More than half of all CRC patients will develop metastasis and the majority to the liver (80% to 90%). The prognosis for advanced non-resectable and metastatic CRC patients with best supportive care is poor by an mOS 5 to 6 months, except for a subset of patients with oligo-metastatic hepatic or pulmonary patients that are potentially curable with peri-operative chemotherapy. The goals of systemic therapy for advanced non-resectable and metastatic CRC therapy are the palliation of symptoms, improved quality of life, and prolonged survival. Systemic therapy for cancers of the colon and rectum are addressed jointly by clinical research and practice. In the 1990s, FU/LV monotherapy was the standard first-line therapy with an approximately mOS 12 months. It was not until the early 2000s that the addition of oxaliplatin and irinotecan to the backbone of FU/LV resulted in an improvement of mOS to nearly 24 months. The introduction of biologic agents monoclonal antibodies (MAbs) targeting vascular endothelial growth factors (VGFRs) and epidermal growth factors receptor (EGFR) further enhanced the efficacy of systemic medical therapy with mOS reaching 36 months and when exposed to multiple lines of therapy an impressive 20% 5-year OS even at the metastatic stage.
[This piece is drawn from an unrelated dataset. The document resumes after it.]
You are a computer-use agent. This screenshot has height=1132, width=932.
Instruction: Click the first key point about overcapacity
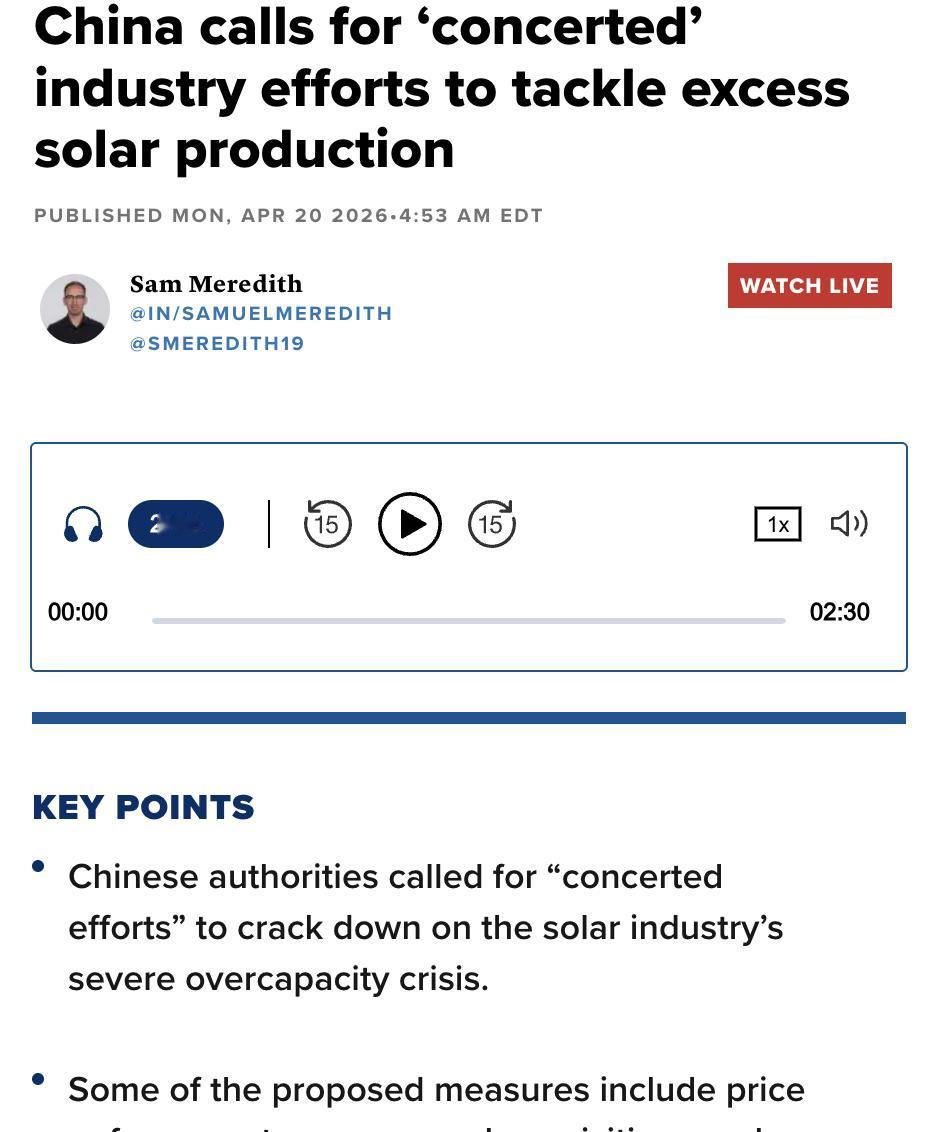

Current availability of nine different antineoplastic class and more than a dozen drug options (fluoropyrimidines [FU], capecitabine [CAP], S-1, tegafur plus uracil [UFT]), irinotecan, oxaliplatin, anti-EGFRs (cetuximab, panitumumab), anti-VEGFRs (bevacizumab, ramucirumab), recombinant fusion protein (aflibercept), tyrosine kinase inhibitors (regorafenib), antimetabolites (TAS-102, trifluridine/tipiricil), immunotherapy (nivolumab, pembrolizumab) for mCRC has resulted in an abundance of therapeutic possibilities with different combinations and sequences, not yet established. The most appropriate treatment regimen is conceivably the one that generates the highest overall response rate (ORR), greatest impact to metastases for surgical conversion, and/or ultimately offers the longest PFS and OS, balanced with a favorable toxicity profile. Predictive biomarker  (RAS/BRAF type and MMR/MSI status), primary location (tumor and metastasis), patient (performance status and comorbidities), and therapy goals (palliate or conversion) can help guide treatment decisions for specific patient subpopulations.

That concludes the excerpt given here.